[Science News] – FOURCAST in de kijker: Hoe reageren planten op klimaatverandering? 150 jaar geschiedenis in het herbarium

ma 4 mrt.

In een eerdere Science News,  introduceerden we FOURCAST, een onderzoek naar het effect van klimaatverandering op de biodiversiteit in België. Nu gaan we dieper in op het herbariumonderzoek, een van de deelonderzoeken waarin Plantentuin Meise de leiding neemt. Plantdeskundigen willen voorspellen voor welke plantensoorten de klimaatverandering een bedreiging vormt, om proactief te kunnen optreden.

Hoe doen ze dat? Ze vergelijken hedendaagse planten met specimens tot 150 jaar oud uit het uitgebreide herbarium van Plantentuin Meise. Zo observeren ze de veranderingen die planten de afgelopen anderhalve eeuw hebben ondergaan. Het KMI stelt gedetailleerde historische klimaatgegevens ter beschikking om de link met de klimaatverandering te kunnen leggen.

Botanische schatkamer

Het herbarium van Plantentuin Meise bevat 4 miljoen specimens en is daarmee het grootste van België en het 15de grootste herbarium wereldwijd. In 1871 nam politicus en botanicus Barthélemy Dumortier het initiatief om een collectie aan te leggen onder het beheer van Plantentuin Meise, in die tijd nog de Rijksplantentuin of Jardin Botanique de l’État. Het begon met de aankoop van een privécollectie met 300.000 specimens, een groot deel afkomstig uit Brazilië. Naast de Belgische flora, lag de focus eerst op Zuid-Amerika, nadien op Afrika, onder invloed van de Belgische kolonisatie van Congo. 

Ann Bogaerts, hoofd van het herbarium bij Plantentuin Meise: “Naast 500.000 Belgische exemplaren bevat het herbarium specimens van over de hele wereld.

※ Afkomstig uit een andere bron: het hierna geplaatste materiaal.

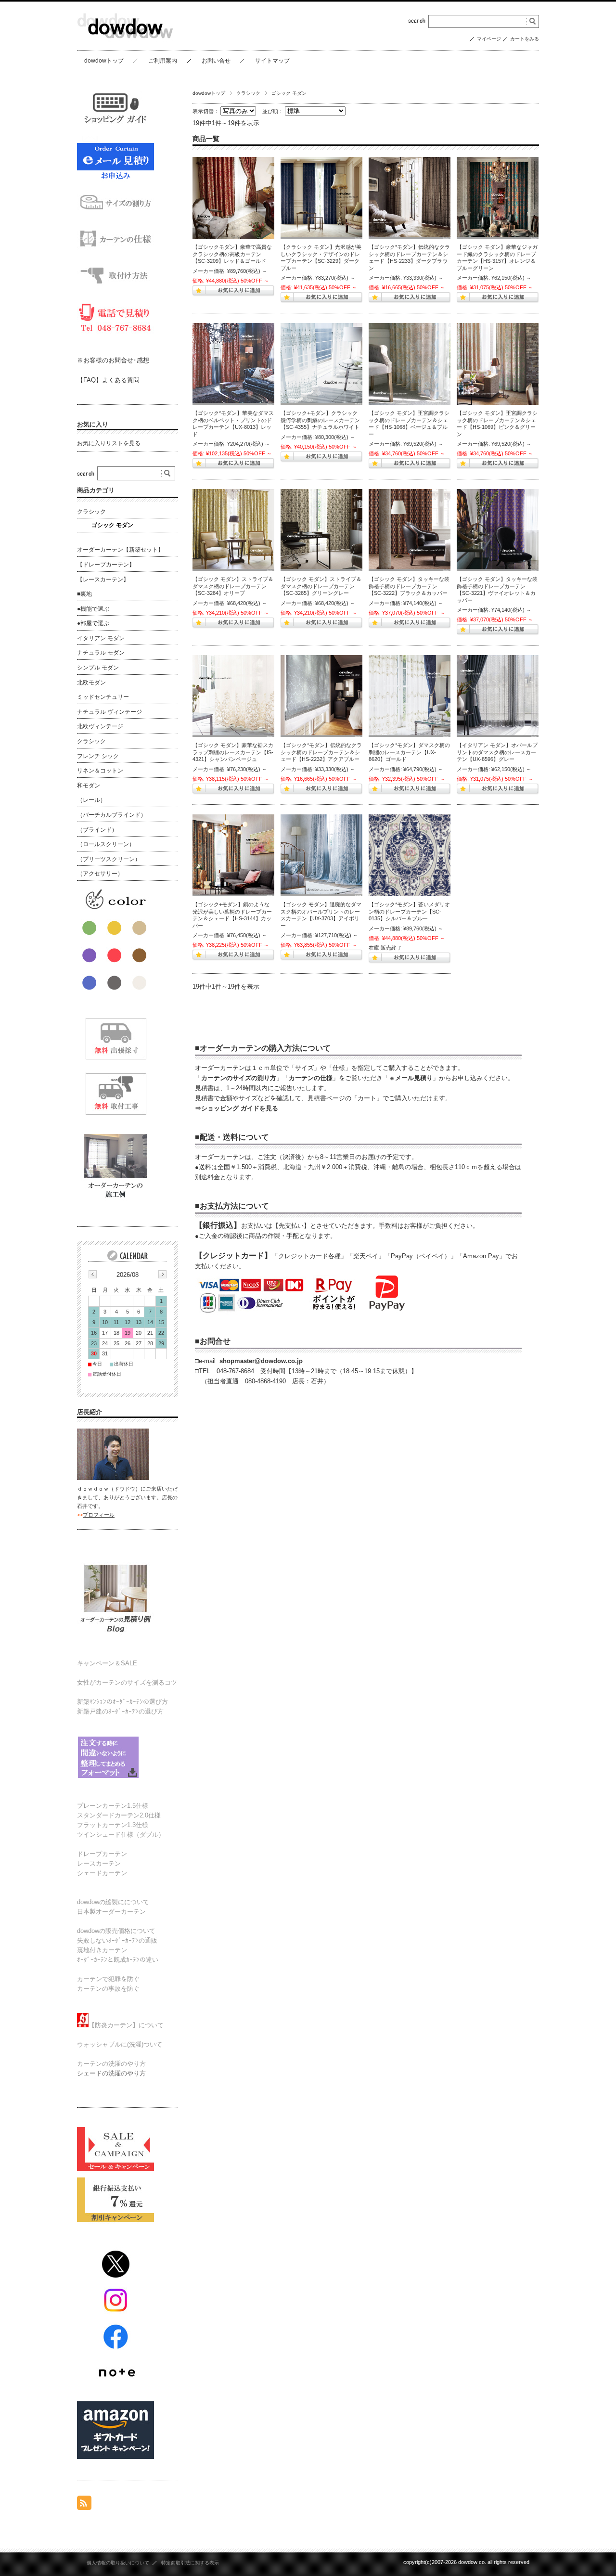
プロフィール (99, 1515)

Het oudste specimen dateert van 1724. Vanaf 1850 zijn heel wat plantensoorten vertegenwoordigd. Gedroogde planten worden op papier gekleefd en in mappen bewaard en kunnen zo lang bewaard blijven.” De specimens zitten in kasten in zeven grote collectieruimtes en zijn alfabetisch per familie geordend. Binnen elke familie is er een verdere ordening per genus, soort, land en inzamelaar. 3 van de 4 miljoen specimens zijn intussen ook gedigitaliseerd en online raadpleegbaar via botanicalcollections.be. Vrijwilligers dragen daarin hun steentje bij via het citizen science-platform DoeDat.

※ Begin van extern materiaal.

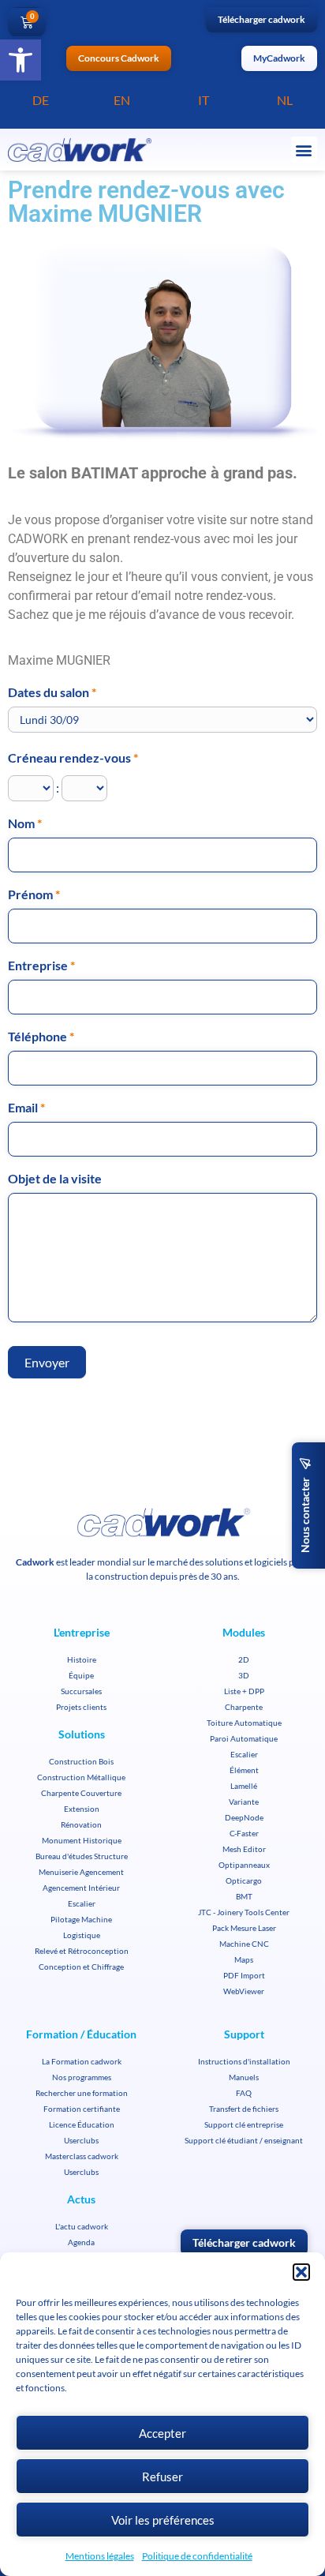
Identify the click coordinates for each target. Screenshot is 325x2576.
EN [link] (122, 99)
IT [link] (203, 99)
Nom (25, 824)
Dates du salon (52, 692)
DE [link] (40, 99)
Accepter (162, 2433)
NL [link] (285, 99)
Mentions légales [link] (99, 2556)
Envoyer (46, 1362)
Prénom (34, 895)
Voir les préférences (163, 2520)
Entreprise (41, 966)
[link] (20, 60)
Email (26, 1108)
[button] (301, 2272)
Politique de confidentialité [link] (197, 2556)
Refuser (162, 2476)
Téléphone (41, 1037)
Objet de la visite (55, 1179)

“Het herbarium blijft groeien met gemiddeld 15.000 specimens per jaar”, vervolgt Ann. “Onze eigen onderzoekers vullen de collectie aan. Ook universiteiten en hobbyisten schenken hun specimens. Of we wisselen onze ‘dubbels’ uit met andere herbaria.”

Methodologie

Filip Vandelook is directeur onderzoek bij Plantentuin Meise en coördineert het FOURCAST-project. “Voor het onderzoek gaan we 10 tot 20 plantensoorten selecteren. Diversiteit speelt daarbij een belangrijke rol: komt de soort voor in het bos, op akkers, op heide … Daarnaast is het aantal beschikbare stalen uit het herbarium een maatstaf: er zijn 200 tot 300 stalen per soort nodig om ‘ruis’ te vermijden. Tot slot speelt ook de geschiktheid om analyses uit te voeren een rol in het selectieproces. Een harig blad bemoeilijkt bijvoorbeeld het detecteren van huidmondjes.”

Voor de geselecteerde soorten observeren de onderzoekers veranderingen in de fenologie, oftewel in het verband tussen periodiek terugkerende verschijnselen in de natuur. In dit geval gaat het om het bloeitijdstip, het moment waarop planten bladeren verliezen, het moment waarop ze zaden vormen … “In de natuur kun je op verschillende tijdstippen gaan kijken”, legt Filip uit. “Voor de historische vergelijking hebben we veel stalen uit het herbarium nodig, telkens van verschillende momenten in de cyclus.”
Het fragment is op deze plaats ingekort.